June 10, 2026
Tab to doom?
Are insecure code completions in PyCharm a vulnerability?
PyCharm’s AI helper suggested sketchy code and the comments instantly turned into a fight
TLDR: A PyCharm code helper suggested unsafe lines that could make programs trust risky internet connections, raising questions about whether AI coding tools are creating danger by default. Commenters split between “this is just how AI is” and “words matter,” while others turned the whole mess into dark comedy.
A coding tool inside PyCharm was caught suggesting code that could quietly switch off safety checks, and the internet wasted zero time turning it into a full-blown debate. The original tester showed that after typing a few characters, PyCharm’s “Full Line Completion” offered lines that would hide warnings and skip identity checks on websites — basically the software equivalent of a stranger saying, “Trust me, this looks fine.” The bigger twist? Even the company response seemed fuzzy on whether this counted as a real security issue, which only added fuel to the comment-section bonfire.

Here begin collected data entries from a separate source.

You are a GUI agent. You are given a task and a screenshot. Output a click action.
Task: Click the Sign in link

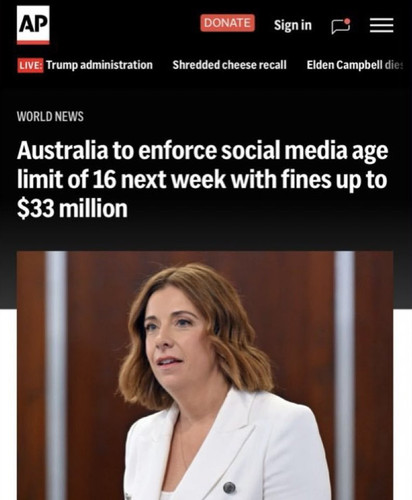pyautogui.click(x=293, y=25)
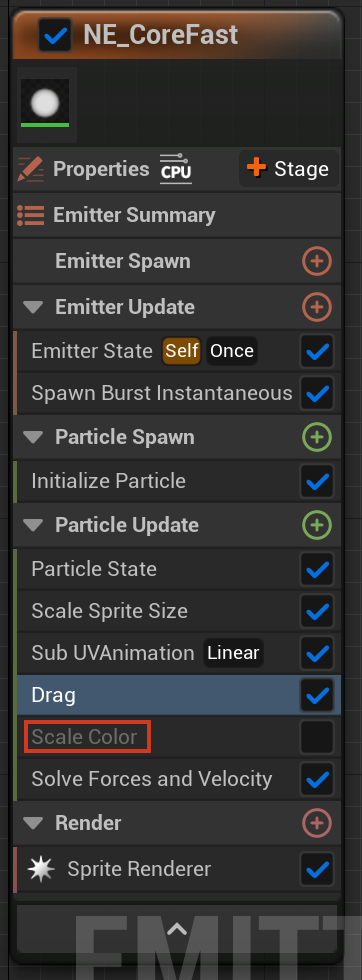Click the Particle Spawn green plus icon
The image size is (362, 980).
tap(316, 437)
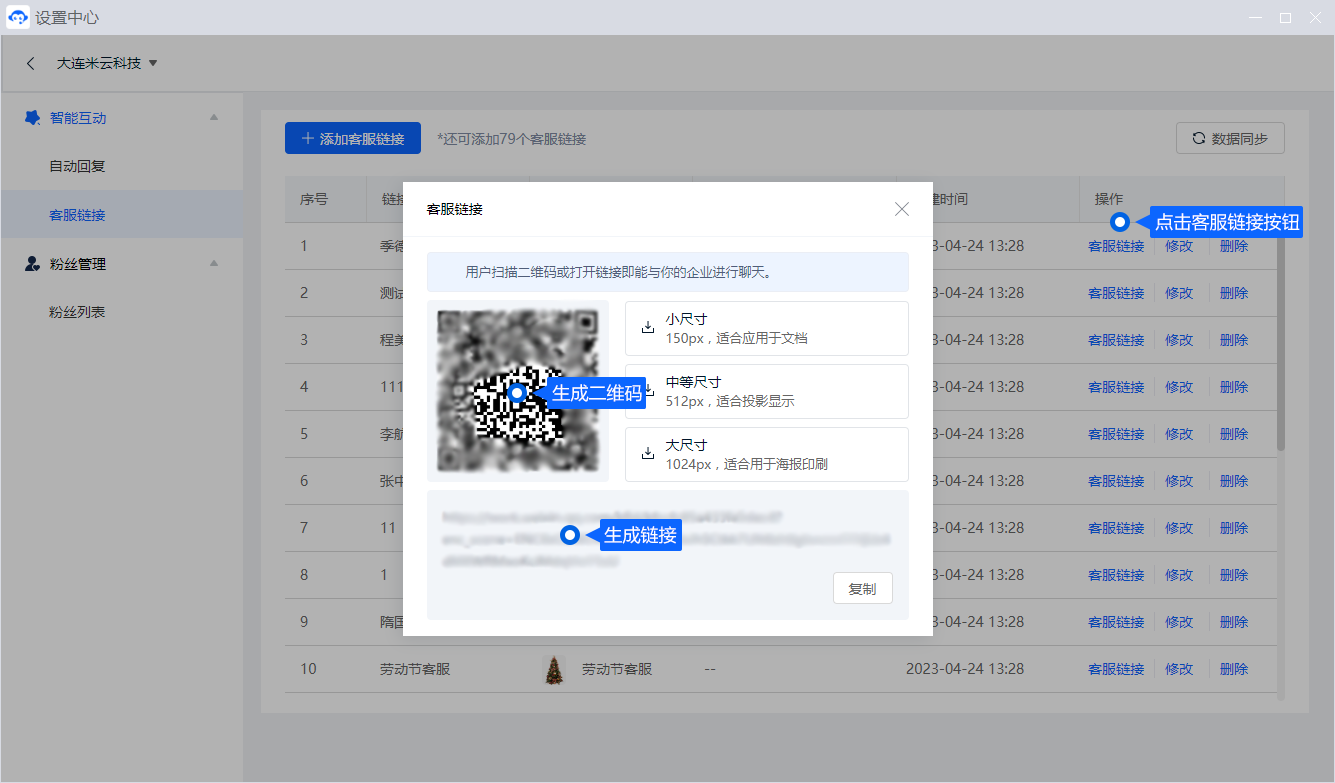Image resolution: width=1335 pixels, height=783 pixels.
Task: Open 自动回复 in the sidebar
Action: pos(77,166)
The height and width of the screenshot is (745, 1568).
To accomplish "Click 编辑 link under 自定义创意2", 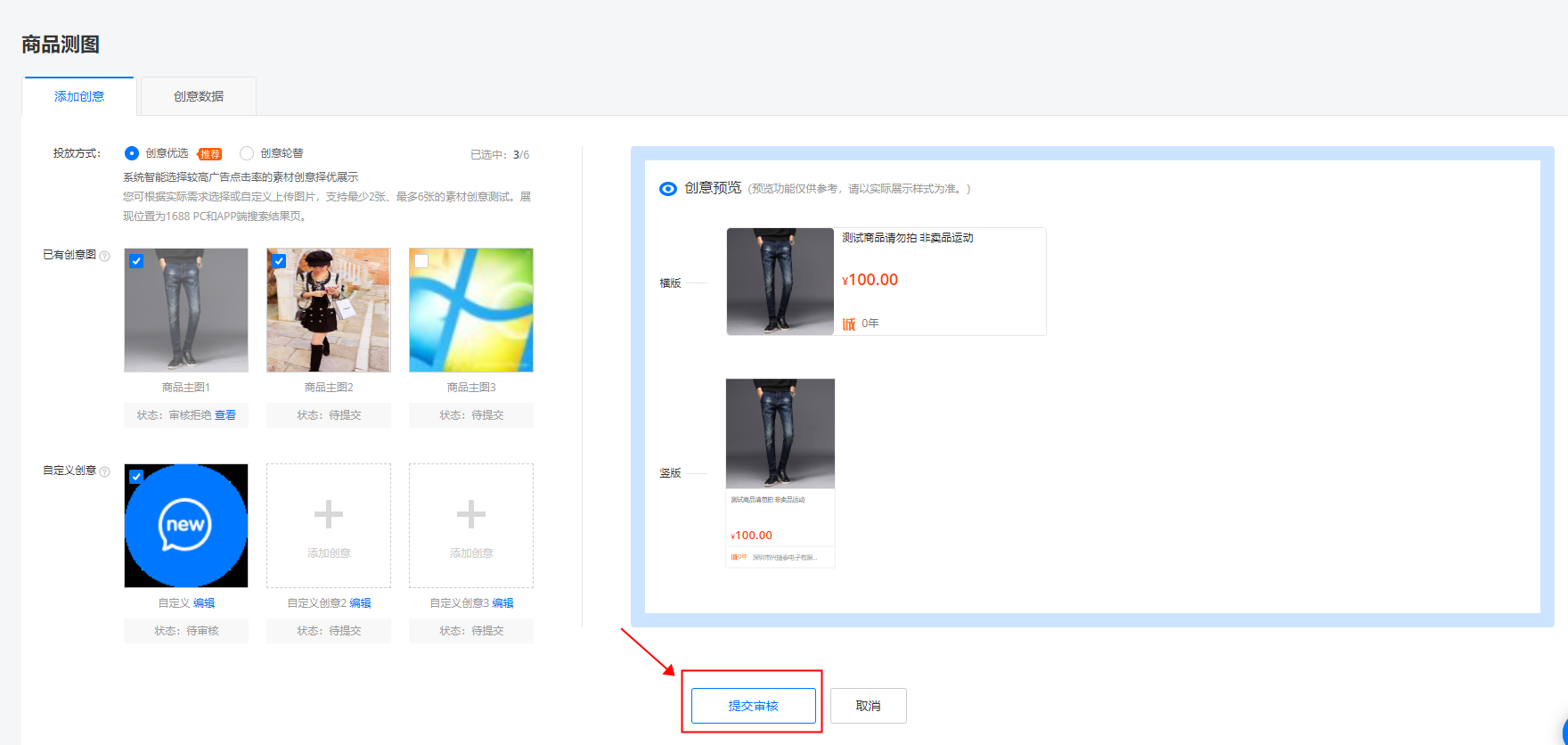I will (x=360, y=603).
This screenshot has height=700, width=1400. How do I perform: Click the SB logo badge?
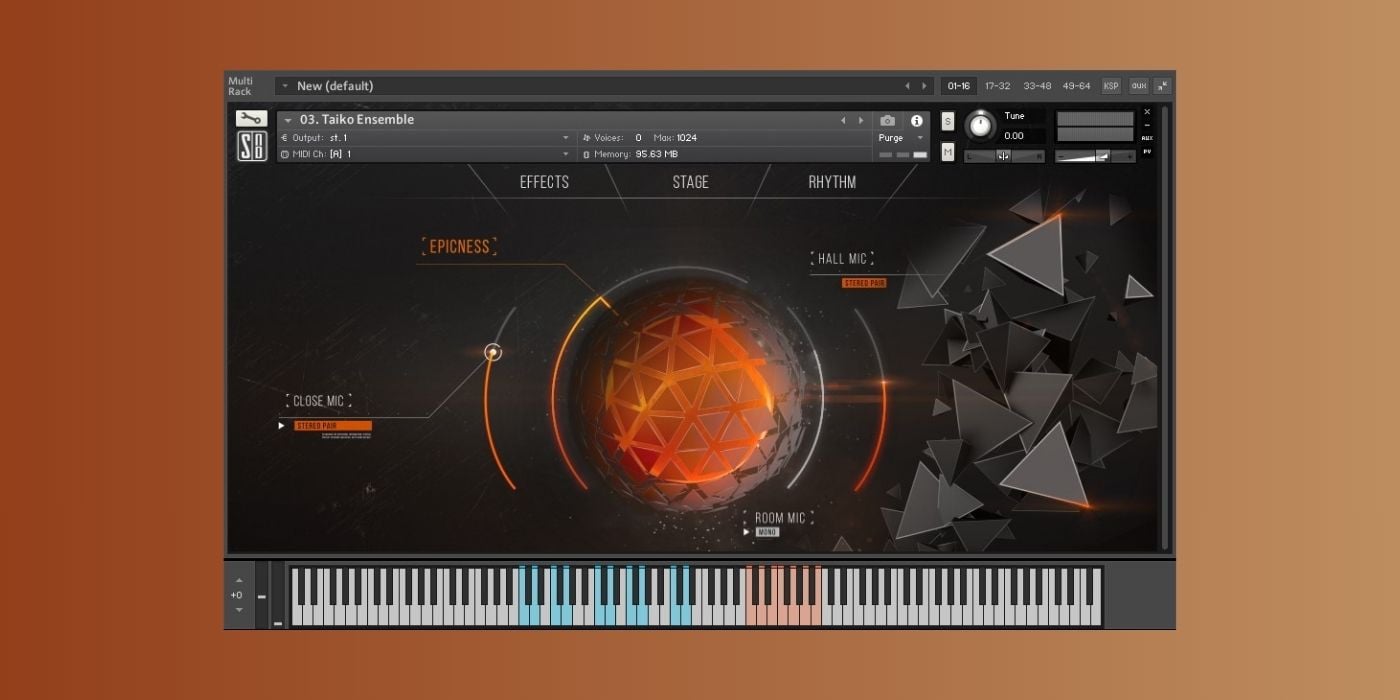(251, 147)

And oh, the commenters came ready. One camp was basically shrugging and saying, what did you expect? As marcosdumay put it, this is a problem AI makers have been trying and failing to fix for years. Another crowd got very picky — in the most internet way possible — arguing that this is not a vulnerability itself but a “vulnerability creator” or maybe just a “weakness,” because apparently nothing sparks passion like definitions. Then the thread took a comedy detour when one reader got hung up on the phrase “monster-in-the-middle” and demanded to know what happened to the usual wording. Meanwhile, sph dropped the funniest nightmare scenario of the bunch: an AI-powered terminal turning a harmless command into “https://evil.com/run.sh” and leaving you “just an enter away from causing havoc.” In other words: part serious warning, part terminology war, part meme factory.
Key Points
- •The article reports that PyCharm’s Full Line Completion suggested Python code to disable `urllib3` security warnings.
- •The author also observed a suggestion to configure `urllib3.PoolManager` with `cert_reqs='CERT_NONE'`, which the article says disables certificate verification.
- •The author questioned whether insecure AI-generated code suggestions should be treated as a vulnerability eligible for a CVE.
- •The behavior was reported to JetBrains for Full Line Code Completion version `253.29346.142`, and the author says JetBrains did not classify it as a direct security vulnerability.
- •After 90 days, the author retested version `261.24374.152` and reports that the same insecure suggestions were still produced.